Hung out with friends I hadn't seen in two years. It was interesting to hear other perspectives about things and how similar some of our experiences are. It helped to talk about things, like our struggles with parents, things we've learned about ourselves, and things we miss and don't miss about pre-pandemic life.
They talked about feelings of stagnation and how they feel their brains don't work as well as they did before. Their hugs were good and firm and long lasting. We had quite an intense squeeze!
I could see how they aged a little and I couldn't stop staring at them, these familiar faces that I previously knew as thriving artists, now spending most of their time home playing apps and video games and socializing only within a small pod. They changed a little. I still love them.

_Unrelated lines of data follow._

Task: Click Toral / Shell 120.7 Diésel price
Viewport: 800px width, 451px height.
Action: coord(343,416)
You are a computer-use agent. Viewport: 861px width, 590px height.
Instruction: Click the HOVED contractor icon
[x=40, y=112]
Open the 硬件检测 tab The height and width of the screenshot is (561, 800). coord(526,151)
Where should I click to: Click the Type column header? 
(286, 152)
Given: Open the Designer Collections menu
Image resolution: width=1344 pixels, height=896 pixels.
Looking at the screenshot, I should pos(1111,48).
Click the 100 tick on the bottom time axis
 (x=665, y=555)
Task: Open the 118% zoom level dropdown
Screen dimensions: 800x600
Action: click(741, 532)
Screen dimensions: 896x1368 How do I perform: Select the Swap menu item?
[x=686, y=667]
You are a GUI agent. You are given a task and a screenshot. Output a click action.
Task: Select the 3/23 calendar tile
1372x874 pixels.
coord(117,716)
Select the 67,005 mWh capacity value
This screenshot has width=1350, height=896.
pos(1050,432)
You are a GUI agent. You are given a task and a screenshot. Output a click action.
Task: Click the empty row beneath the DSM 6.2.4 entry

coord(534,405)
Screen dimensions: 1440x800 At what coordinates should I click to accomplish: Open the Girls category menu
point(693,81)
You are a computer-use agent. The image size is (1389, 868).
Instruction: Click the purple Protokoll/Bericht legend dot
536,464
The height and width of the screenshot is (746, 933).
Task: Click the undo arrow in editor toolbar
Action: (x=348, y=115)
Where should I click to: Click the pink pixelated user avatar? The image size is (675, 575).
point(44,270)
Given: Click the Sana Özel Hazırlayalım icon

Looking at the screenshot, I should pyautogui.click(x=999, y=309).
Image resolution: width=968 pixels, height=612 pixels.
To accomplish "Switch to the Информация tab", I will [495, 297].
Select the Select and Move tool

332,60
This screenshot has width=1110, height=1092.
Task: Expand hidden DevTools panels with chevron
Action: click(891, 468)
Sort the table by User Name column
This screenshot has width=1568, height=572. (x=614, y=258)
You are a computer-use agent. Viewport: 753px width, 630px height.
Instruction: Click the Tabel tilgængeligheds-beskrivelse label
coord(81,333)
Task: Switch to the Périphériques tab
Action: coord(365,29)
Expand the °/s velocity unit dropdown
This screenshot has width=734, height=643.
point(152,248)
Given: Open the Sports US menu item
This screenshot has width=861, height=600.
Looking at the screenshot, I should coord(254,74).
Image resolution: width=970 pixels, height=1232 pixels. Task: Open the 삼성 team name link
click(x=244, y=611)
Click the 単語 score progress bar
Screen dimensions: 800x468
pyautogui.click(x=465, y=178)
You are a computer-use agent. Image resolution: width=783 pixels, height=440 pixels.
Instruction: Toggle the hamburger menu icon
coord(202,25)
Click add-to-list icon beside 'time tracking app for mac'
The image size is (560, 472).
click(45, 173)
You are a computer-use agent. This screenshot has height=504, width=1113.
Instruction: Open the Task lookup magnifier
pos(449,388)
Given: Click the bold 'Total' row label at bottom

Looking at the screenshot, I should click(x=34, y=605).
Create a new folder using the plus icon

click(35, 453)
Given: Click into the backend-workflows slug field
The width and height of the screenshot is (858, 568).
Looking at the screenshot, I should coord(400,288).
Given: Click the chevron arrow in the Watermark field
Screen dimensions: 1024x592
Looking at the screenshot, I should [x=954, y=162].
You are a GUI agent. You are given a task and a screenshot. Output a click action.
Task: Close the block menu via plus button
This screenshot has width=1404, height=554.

I made lots of jokes trying to keep the mood light and I hope I wasn't insensitive or annoying. They feel like family to me. Especially knowing them before and after the past couple strange years, and not having been forgotten despite my poor keeping in touch skills. It's nice to see them alive and healthy. I wish I'd seen them more often.
I think seeing them increased my empathy, which is also a little uncomfortable, to be inside someone else's head, their thoughts and feelings colliding with mine and mixing up my brain that has been hermetically sealed off from the world for awhile now. Now I feel invested in their lives and struggles and am rooting for them and worry like a mother. They're my chosen family. Do they know I love them? I think they know.
Socializing again has me already doing my social anxiety worrying whether I said the right things, hoping I didn't injure their minds in any way or talk too much. Hoping I didn't stay too late or impose or come off as arrogant or rude. Overthinking after the fact. Was I good for them? Is socializing supposed to feel like that? Laced with fear of triggering someone? I want no one to feel bad ever. To the point where I almost make myself feel bad even when probably nothing is wrong?
I warned that I was out of practice socializing and joked "am I doing it right?" I wasn't anxious at the time actually though. I was just taking it all in, absorbing their faces, their hugs. It was so interesting to reunite. Had 2 years really passed? or 2 minutes? or 20 years? All of those felt true. Time is strange. Life is strange. I'm glad we've survived it thus far.